In "Nobody," the deceptively up-tempo, new single from her upcoming album, Be The Cowboy, Mitski grapples with a lingering loneliness – an emptiness that even her own celebrity can't erase.

"I've been big and small," she sings. "But still nobody wants me." The retro, electronically driven single is slicker than her previous releases, but the chords in "Nobody," like her emotional dilemma, never quite seem to resolve.

The accompanying video for "Nobody," with cartoon-like expressiveness and primary-colored scenes, recalls the pop art of Roy Lichtenstein.
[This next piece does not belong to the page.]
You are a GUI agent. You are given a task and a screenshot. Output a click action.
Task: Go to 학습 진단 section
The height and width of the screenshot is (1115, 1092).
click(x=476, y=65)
Directed by Christopher Good, it opens with a warped imitation of a classic diner scene: two diametrical Mitskis stare blankly at each other in a leather booth, sipping sand from an hourglass. Thus begins an oddly nightmarish sequence of scratched up faces, gold magnifying glasses and absurdly proportioned diaries. The surrealism gradually unveils Mitski's deepening alienation. Arms dangle from canary-yellow walls like silk garments off of a rack; she grabs one of them and tenderly holds its hand. Her fame has subjected her to scrutiny and adoration, but she seems to say she's still a nobody, unknown and unloved.

Her new record, Be the Cowboy, comes out August 17 on Dead Oceans.